Plaintiff contends that the motion to dismiss admitted the allegation that defendant had actual notice of plaintiff’s attorney’s lien at the time defendant settled the case and that such notice is sufficient to enforce an attorney’s lien under the statute. We think that the motion to dismiss does not admit the validity of the notice of lien. The motion admits facts well pleaded but does not admit conclusions of law. Triangle Sign Co. v. Randolph & State Property, Inc., 16 Ill.App.2d 21, 147 N.E.2d 451.

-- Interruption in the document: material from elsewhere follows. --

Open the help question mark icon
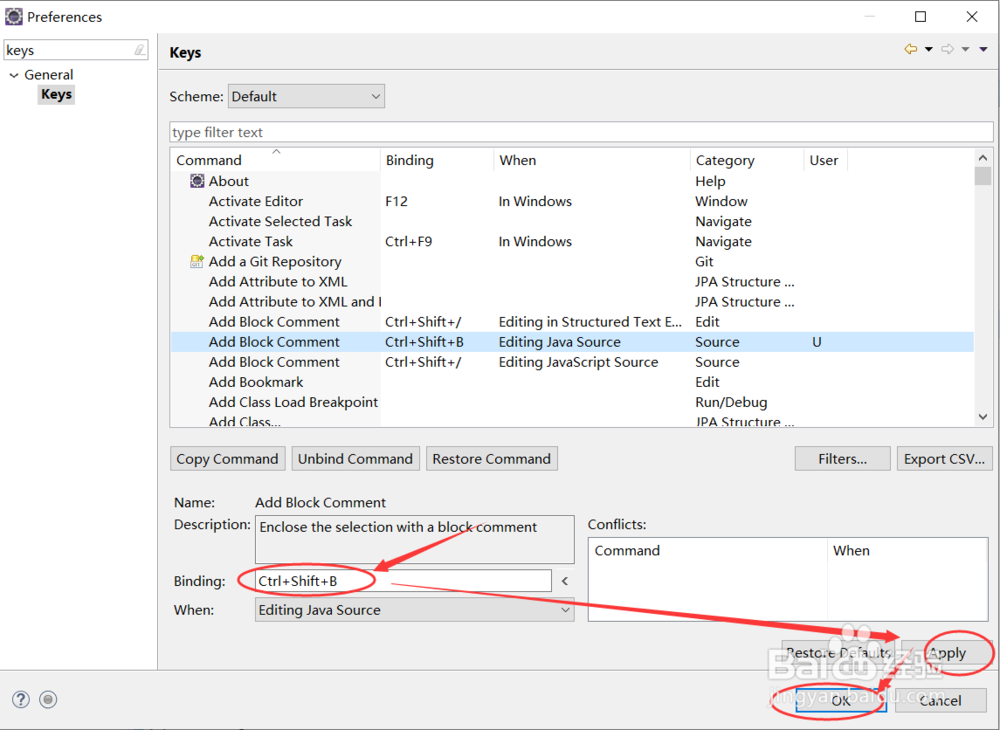1000x730 pixels. 20,700
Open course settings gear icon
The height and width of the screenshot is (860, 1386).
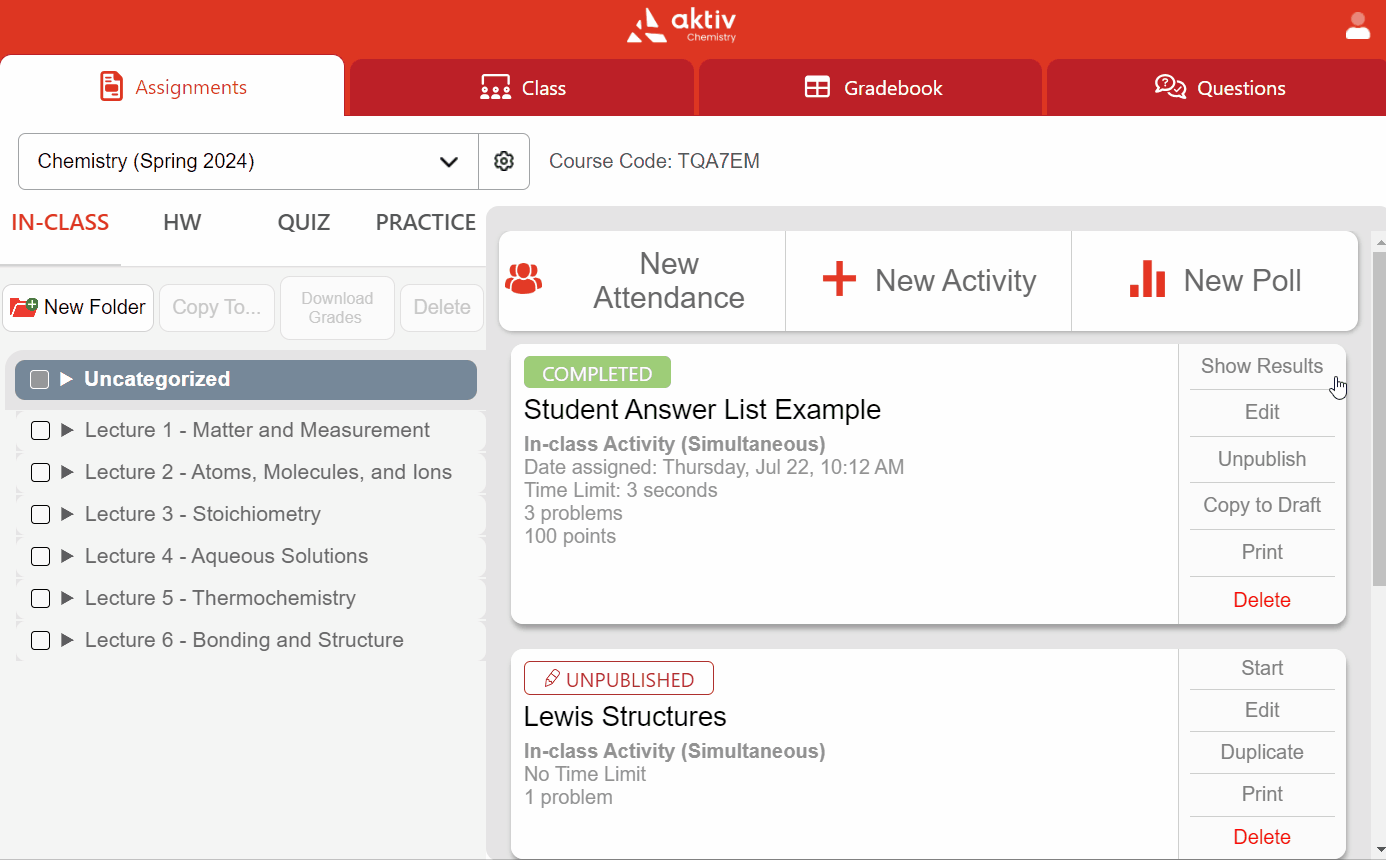pos(504,161)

Plaintiff next contends that a valid attorney’s lien exists where the defendant admits or has actual knowledge of the lien, despite the technical requirements of the lien law. In support of this theory he cites Bloom v. Richardson, 308 Ill. App. 320, 31 N.E.2d 368. Unlike the present case, however, the defendant there acknowledged receipt of the notice by return mail and also informed plaintiff’s client of receipt of *242the notice when settlement was made and required her to post bond to indemnify defendant for any recovery from it on the lien. "We think the legislators had in mind situations such as occurred in the case before us when they passed Section 14. The holding in Cazalet v. Cazalet, 322 Ill. App. 105, 54 N.E.2d 61, is applicable here. The court there said, in answer to petitioner’s claim that notice to defendant’s attorney was effective notice to defendant, that “it has been specifically held in the construction of said attorney’s lien act . . . that notice to the attorney is not sufficient nor binding upon the defendant, but proof of actual notice to the defendant is necessary.” In dismissing the intervening petition to enforce the attorney’s lien the court went on to say, “It seems to us that almost every conceivable manner of service was attempted by the petitioner except one of the two methods expressly required by the statute, namely: either service upon the defendant in writing or by registered letter to the defendant.”

In Cazalet, as in our case, there was no acknowledgment of the receipt of any notice of any attorney’s lien by defendant. We hold that the facts in the instant case do not show compliance with the notice provisions of the lien act and the judgment of the Circuit Court is therefore affirmed. In view of our finding we need not discuss the validity of the contract signed by Brennan’s son.

Affirmed.

KILEY, P. J. and MURPHY, J., concur.